For patients who weigh less than 65 kg, the total dose must not exceed 1.5 mg/kg. Regimens for treatment by alteplase vary depending on the urgency of the situation, bleeding risks, guidelines from major societies or regulatory authorities, and even local traditions. There are insufficient data to compare the effectiveness of specific types of regimes. There is some evidence that alteplase infusion is more effective than bolus dose alteplase in the treatment of PE in most situations [20].
We usually give 10 mg altiplase i.v. as a bolus injection in 2 min, and then 90 mg as an infusion over 2 h.
An alternative regime is to give alteplase 50 mg as an infusion during 30 min, and then another 50 mg during 90 min.
In critical conditions, give alteplase 0.6 mg/kg (maximum, 50 mg) as an i.v. bolus injection over 5–15 min, and then 50 mg as an infusion over 90 min.
The British Thoracic Society recommends giving 50 mg alteplase as a bolus injection to patients with imminent cardiac arrest suspected to be caused by PE [10].
If the risk of bleeding is considered high, then give 50 mg as an infusion over 1–1.5 h, and then, if there is no improvement, give 0.6 mg/kg (maximum, 50 mg) as an infusion over another 1 h.
According to one study, infusion of 50 mg alteplase in 2 h has a similar effect as infusion of 100 mg alteplase in 2 h [23]. In this study, there was less bleeding tendency in the 50 mg regimen compared to the 100 mg regimen, especially in patients with body weight <65 kg (14.8 % vs. 41.2 %).
7 Care of the Patients During and After Thrombolysis
When possible, the patient should be transferred promptly to a unit that has experience and resources for administering such treatment and for appropriate monitoring. We usually transfer our patients to an intermediate care or intensive care unit. Patients should be under strict bed rest. Blood pressure and pulse should be monitored continuously for up to 24 h after administration of alteplase. Patients should be monitored frequently for signs and symptoms of bleeding and for neurological symptoms. Neurological status should be checked every 15 min during infusion of alteplase, then every 30 min for 6 h, and then hourly for 24 h.
Do not give intramuscular or subcutaneous injections during and 4 h after thrombolysis. After intravenous injections or blood sampling, use a compression bandage for at least 10 min to reduce bleeding from the puncture site. Refrain from eventual insertion of a urinary catheter and venous or arterial punctures during the first 24 h after administering alteplase.
8 Treatment After Thrombolysis
If you stopped heparin infusion during infusion of alteplase, then restart heparin infusion, without a bolus dose, after the end of the alteplase infusion. Check APTT and adjust the rate of heparin infusion (or stop heparin infusion temporarily) to maintain the APTT within 1.5 to 2.5 times the upper limit of normal. If the patient received LMWH or fondaparinux once or twice daily, before the start of alteplase, then start heparin infusion 24 h or 12 h, respectively, after the last injection.
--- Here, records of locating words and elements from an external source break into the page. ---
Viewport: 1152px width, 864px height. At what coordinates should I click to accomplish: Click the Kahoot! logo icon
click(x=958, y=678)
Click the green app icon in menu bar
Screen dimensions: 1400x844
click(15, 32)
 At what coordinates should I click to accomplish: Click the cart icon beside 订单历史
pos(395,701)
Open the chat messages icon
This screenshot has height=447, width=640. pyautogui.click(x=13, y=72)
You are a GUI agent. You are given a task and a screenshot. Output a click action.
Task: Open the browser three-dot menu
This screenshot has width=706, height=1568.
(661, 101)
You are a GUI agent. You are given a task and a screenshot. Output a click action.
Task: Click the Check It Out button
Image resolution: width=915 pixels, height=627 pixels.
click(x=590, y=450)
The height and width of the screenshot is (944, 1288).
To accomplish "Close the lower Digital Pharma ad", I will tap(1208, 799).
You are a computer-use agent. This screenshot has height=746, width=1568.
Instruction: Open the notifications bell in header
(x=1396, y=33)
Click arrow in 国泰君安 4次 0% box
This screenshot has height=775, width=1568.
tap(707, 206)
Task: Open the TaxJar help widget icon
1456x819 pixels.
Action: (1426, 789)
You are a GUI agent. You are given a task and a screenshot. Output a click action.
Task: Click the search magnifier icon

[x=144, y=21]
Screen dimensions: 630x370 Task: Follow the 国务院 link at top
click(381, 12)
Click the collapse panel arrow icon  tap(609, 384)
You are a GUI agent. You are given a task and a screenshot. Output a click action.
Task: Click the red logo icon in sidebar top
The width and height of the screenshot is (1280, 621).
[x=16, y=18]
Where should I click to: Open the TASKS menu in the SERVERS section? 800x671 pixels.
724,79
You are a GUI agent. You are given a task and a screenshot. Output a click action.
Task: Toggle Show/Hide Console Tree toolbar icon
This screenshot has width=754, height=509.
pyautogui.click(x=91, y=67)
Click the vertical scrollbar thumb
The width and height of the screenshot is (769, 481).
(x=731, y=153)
Heparin infusion should be continued for at least 4 h, or often longer, after the end of the alteplase infusion. We usually continue heparin infusion for 1 day and then switch to LMWH, or fondaparinux, if the patient is hemodynamically stable, and if there is no clinically significant bleeding. If the latest APTT is less than 140 s, you can stop the heparin infusion, and switch to LMWH, or fondaparinux at full dose, immediately after stopping the heparin infusion. If the latest APTT is more than 140 s, then start LMWH, or fondaparinux, 2 h after stopping the heparin infusion.